A historically poor and densely populated locality situated immediately west of Dalston, of which it is nowadays considered a part
Kingsland’s name derives from the former royal ownership of parts of Hackney. Samuel Pepys wrote in 1667 that he had boarded here as a boy, “and used to shoot with my bow and arrows in these fields. A very pretty place it is.”
At that time the hamlet was slightly more populous than Dalston and it grew more rapidly in the 18th century, with inns strung out along what became Kingsland High Street and farmhouses behind.
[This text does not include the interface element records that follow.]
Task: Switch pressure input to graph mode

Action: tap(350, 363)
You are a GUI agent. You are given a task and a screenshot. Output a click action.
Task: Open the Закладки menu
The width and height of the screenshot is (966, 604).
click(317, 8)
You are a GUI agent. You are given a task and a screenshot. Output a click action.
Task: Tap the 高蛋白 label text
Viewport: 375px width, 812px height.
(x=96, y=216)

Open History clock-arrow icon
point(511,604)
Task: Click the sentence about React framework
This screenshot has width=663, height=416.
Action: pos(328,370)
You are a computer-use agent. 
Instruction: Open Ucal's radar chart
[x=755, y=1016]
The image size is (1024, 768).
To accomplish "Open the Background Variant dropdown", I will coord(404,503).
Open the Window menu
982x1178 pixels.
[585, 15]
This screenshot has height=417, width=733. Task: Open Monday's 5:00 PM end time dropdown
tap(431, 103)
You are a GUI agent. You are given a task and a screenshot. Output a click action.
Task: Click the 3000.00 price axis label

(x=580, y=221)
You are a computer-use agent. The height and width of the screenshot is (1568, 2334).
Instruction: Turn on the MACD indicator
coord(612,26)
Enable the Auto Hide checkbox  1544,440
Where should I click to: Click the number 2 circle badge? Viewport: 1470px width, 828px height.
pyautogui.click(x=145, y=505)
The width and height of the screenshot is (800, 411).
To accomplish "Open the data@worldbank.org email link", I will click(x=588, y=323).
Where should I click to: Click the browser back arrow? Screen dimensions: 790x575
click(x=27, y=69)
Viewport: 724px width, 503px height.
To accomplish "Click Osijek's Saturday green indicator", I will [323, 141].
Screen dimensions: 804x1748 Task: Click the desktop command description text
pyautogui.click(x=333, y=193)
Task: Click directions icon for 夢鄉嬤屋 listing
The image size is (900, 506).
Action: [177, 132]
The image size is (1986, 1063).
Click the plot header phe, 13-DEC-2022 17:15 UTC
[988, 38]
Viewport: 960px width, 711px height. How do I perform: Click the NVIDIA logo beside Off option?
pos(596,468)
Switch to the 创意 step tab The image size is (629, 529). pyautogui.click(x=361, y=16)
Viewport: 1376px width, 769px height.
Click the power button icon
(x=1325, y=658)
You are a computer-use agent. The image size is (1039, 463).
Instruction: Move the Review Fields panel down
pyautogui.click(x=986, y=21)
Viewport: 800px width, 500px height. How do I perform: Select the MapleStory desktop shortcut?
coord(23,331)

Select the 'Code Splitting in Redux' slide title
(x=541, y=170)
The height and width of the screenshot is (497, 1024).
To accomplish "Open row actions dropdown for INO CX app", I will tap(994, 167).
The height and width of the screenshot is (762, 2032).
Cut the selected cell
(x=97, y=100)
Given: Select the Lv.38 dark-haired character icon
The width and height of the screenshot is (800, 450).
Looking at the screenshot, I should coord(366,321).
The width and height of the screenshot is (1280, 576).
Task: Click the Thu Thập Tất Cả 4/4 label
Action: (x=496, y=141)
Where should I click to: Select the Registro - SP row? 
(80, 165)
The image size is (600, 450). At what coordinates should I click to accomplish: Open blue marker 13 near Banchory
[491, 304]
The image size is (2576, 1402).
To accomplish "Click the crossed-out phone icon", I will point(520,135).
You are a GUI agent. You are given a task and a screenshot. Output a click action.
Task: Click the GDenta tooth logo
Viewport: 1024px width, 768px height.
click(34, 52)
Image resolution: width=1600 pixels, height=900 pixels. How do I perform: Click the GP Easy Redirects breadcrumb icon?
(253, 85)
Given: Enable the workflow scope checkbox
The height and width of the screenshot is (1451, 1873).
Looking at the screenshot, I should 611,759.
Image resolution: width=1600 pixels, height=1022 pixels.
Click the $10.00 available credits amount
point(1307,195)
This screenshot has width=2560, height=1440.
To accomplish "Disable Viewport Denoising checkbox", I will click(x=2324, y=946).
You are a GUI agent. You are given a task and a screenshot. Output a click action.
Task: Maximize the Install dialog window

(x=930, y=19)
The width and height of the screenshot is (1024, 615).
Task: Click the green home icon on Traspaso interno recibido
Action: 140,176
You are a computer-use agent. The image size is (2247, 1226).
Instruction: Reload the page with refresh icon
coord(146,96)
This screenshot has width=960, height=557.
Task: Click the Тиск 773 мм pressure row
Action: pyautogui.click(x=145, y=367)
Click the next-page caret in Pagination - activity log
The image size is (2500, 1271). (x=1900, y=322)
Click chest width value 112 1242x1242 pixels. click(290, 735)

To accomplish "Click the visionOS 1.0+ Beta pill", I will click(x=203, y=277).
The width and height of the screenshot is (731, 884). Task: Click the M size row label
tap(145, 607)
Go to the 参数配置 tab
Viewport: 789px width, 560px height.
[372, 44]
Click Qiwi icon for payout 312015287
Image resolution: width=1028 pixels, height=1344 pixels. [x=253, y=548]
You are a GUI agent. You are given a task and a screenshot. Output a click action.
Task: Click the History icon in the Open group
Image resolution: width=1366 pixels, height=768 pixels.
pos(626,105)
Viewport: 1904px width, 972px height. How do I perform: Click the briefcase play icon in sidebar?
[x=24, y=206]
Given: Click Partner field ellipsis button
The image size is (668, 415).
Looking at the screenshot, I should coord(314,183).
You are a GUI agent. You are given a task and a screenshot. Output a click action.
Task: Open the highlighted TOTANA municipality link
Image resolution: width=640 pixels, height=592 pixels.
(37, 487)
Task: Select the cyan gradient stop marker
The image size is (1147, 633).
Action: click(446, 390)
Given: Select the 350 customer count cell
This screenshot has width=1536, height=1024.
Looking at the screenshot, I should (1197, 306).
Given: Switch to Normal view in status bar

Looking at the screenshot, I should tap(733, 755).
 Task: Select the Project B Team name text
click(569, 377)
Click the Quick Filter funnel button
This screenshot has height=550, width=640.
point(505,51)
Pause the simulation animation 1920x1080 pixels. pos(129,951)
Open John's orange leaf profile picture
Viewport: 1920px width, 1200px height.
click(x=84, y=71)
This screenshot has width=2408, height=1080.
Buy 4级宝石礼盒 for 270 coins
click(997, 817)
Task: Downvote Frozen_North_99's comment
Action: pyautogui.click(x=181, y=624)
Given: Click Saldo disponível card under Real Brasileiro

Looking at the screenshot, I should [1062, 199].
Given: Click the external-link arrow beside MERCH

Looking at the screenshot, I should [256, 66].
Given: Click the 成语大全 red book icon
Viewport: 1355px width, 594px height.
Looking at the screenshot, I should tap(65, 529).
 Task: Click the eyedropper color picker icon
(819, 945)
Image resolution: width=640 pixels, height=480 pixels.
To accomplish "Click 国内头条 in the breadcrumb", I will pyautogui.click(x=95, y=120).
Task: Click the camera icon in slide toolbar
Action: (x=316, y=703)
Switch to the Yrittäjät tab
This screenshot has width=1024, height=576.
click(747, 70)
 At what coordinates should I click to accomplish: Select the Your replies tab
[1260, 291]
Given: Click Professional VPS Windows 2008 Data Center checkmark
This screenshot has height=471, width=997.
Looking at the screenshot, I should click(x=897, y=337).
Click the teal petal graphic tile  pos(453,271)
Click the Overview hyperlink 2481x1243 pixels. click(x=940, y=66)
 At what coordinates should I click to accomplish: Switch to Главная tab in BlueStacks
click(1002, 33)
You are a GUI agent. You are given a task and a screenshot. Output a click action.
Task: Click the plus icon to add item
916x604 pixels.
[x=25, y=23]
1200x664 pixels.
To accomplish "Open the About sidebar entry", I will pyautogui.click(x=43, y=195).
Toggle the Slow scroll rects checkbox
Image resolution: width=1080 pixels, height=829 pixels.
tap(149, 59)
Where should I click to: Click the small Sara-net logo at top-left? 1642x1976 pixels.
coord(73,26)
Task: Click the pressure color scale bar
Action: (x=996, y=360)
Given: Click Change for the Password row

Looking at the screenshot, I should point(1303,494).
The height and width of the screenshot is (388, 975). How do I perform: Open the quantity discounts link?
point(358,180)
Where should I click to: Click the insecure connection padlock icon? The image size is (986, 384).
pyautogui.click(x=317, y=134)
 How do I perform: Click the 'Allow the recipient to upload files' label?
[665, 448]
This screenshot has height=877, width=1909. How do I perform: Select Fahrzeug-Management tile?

During the first quarter of the 19th century some terraces of very cramped houses were built, creating an increasingly sharp contrast with the early stages of respectable suburbanisation in Dalston.
In 1822 the construction of Kingsland basin on the Regent’s Canal began to bring industry and warehousing to the southern end of the district. In the north, Kingsland station opened in 1850 but closed when Dalston Junction opened in 1865.
Without a station to its name Kingsland’s identity withered; some late Victorian maps do not label it separately, already treating the area as part of Dalston’s sprawl. In the 1880s Kingsland Green was built on, despite local protests.
Throughout the 20th century Kingsland’s name continued to fade from view. For example, the Kingsland Empire cinema, which had opened in 1915, was rebuilt in 1937 as the Dalston Classic, which is now the excellent Rio.
The old station reopened as Dalston Kingsland with the creation in 1985 of the North London line, which is now part of the London Overground network.
Kingsland High Street has a hotch-potch of inexpensive shops and other commercial premises. Kingsland Waste, the stretch of Kingsland Road between Forest Road and Middleton Road, hosts a long-established Saturday market selling all kinds of goods, focused since a 2018 relaunch on vintage clothing, ‘retro’ or antique items and collectables.
With the recent appearance of upmarket apartment blocks, the locality now exhibits what is becoming the typical inner-east London profile: a cheek-by-jowl social mix. But, whatever its character, everyone calls it Dalston now, not Kingsland – except at Kingsland shopping centre.